Data science is evolving, into much more than pounding out math-driven algorithms on a set of data and then stumbling upon an answer. Amassing, structuring, and analyzing data will often yield interesting results and create meaning from it, but if it’s irrelevant to your business, it’s not exactly useful. Instead, what’s more interesting to us, is getting information out of data that is insightful and powerful enough to propel your business forward. We consider true predictive analytics as valuable only when it will help you to see around corners and make the best possible business decisions, ahead of your competition. But to get there, it’s creativity that is at the forefront of any predictive analytics approach.
The “science” of data science requires forming questions and an unstructured thought process to establish a creative hypothesis. Data analysis should be applied after this step. Asking questions and arriving at a thesis or concept first and then looking at what can be done with the data, is typically going to result in getting the most value from the data, and hopefully, business-advancing results. This can be challenging for some data scientists who may be more accustomed to linear thinking and less prone to letting their minds wander to apply a creative hypothesis.

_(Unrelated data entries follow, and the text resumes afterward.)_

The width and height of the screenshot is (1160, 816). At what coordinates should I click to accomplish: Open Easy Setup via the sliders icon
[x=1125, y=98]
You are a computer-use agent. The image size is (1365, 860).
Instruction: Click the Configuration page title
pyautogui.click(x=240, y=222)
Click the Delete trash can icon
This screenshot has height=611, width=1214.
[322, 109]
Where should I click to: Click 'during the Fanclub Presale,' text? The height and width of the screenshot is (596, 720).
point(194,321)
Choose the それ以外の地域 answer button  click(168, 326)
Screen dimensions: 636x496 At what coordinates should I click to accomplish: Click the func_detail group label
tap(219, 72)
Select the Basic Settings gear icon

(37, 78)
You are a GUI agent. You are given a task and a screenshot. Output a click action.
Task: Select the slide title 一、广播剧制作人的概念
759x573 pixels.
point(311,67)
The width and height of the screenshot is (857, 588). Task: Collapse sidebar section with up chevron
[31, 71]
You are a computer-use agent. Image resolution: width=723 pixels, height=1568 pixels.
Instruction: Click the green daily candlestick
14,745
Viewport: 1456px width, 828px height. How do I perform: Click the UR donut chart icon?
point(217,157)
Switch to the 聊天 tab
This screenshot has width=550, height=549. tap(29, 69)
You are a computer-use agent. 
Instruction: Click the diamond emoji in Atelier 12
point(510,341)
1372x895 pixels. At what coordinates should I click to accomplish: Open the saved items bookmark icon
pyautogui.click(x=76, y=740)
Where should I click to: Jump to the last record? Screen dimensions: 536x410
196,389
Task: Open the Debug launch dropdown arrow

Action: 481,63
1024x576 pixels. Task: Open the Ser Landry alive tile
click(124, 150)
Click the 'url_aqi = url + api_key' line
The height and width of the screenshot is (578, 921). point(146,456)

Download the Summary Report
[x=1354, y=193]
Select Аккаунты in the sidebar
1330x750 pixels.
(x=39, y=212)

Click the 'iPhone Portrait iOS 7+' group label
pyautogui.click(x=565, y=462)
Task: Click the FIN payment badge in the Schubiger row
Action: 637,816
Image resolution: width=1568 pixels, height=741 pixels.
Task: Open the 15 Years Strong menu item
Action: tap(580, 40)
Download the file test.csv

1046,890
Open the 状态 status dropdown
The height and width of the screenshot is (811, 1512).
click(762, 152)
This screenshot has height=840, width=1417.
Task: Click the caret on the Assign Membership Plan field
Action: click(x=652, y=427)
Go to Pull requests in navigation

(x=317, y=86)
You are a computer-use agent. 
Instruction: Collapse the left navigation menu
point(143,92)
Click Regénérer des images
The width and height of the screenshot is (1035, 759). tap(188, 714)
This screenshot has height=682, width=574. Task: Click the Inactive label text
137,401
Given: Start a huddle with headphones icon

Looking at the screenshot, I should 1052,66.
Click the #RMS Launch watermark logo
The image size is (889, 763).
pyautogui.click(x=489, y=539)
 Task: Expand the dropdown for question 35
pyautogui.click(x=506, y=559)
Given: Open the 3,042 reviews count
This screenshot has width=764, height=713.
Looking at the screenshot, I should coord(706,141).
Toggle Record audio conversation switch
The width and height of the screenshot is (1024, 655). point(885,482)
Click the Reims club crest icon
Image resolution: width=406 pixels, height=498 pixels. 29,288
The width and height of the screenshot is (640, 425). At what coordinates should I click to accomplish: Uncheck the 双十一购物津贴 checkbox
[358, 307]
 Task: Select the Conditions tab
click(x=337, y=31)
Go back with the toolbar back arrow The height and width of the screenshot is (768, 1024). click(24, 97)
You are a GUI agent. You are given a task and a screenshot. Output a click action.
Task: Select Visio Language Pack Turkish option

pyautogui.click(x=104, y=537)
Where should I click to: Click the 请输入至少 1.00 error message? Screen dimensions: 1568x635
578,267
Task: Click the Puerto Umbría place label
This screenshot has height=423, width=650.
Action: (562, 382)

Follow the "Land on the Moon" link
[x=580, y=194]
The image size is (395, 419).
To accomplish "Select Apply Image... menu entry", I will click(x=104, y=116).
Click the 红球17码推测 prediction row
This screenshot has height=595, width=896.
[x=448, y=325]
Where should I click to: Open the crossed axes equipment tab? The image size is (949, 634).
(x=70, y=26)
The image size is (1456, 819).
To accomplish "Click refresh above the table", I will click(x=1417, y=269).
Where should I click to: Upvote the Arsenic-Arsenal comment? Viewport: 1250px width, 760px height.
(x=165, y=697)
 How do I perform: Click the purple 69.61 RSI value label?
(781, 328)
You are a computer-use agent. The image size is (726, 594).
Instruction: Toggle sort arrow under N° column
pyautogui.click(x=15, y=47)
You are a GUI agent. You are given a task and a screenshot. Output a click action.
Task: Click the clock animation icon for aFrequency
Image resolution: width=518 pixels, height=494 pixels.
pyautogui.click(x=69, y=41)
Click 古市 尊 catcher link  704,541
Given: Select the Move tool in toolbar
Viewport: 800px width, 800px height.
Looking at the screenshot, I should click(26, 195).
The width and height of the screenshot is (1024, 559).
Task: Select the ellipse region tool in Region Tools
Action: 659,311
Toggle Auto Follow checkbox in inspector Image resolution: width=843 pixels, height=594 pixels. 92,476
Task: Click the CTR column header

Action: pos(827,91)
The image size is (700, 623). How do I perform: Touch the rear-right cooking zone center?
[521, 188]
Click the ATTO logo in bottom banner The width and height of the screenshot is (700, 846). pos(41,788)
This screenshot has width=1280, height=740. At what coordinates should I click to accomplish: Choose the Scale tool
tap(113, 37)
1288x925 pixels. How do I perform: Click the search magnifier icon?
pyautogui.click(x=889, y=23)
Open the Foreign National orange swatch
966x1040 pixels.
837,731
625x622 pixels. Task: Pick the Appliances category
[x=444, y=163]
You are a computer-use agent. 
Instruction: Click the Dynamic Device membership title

Confessions of a Fintech Chief Data Scientist takes a look at how businesses can make sure their data science team is evolving in a creative direction. The author, Justin B. Dickerson offers the following excellent advice to FinTech companies looking to get the most of their data scientists.
The most creative data scientists aren’t necessarily the ones with Ph.D’s and a solely comprehensive data science knowledge base, says Dickerson. Backgrounds in business are extremely valuable in understanding industry and business challenges in order to translate analytics and data into the most value to a company. Discerning what business problems are important to solve and the ability to identify creative ways a company can leverage data is crucial for success. Focusing technical efforts in the right direction is easier when there is an understanding of how businesses operate and how solving a problem can impact the company.
Less Is More
Data science is an expanding and in-demand field, resulting in many organizations feeling the frenzy and assuming a larger data science team will equate to increased value for their business. And, let's face it, competition for the relatively small pool of data scientists is intense and there is a tendency for companies to over-acquire this much hyped talent. However, overdoing it lends itself to the risk of group think. Dickerson recommends a smaller, more diverse team to promote collaboration and often better results.
Cross Training is Key
Dickerson says that even experienced data scientists benefit from cross-training with other departments. Encouraging knowledge sharing and allowing data science professionals to spend time in other areas of the business can improve analysis. Allowing for space to spend time with others in the company, like ride-alongs with commercial sales reps, will yield a better business and industry understanding and spark creativity more than keeping the technical team isolated.
In this technical space, the role of creativity should not be overlooked, and business understanding will certainly help with creative thought process beyond structured data science. As Creativity in Data Science puts it, “you can’t be creative on the piano if you don’t have some familiarity with piano.”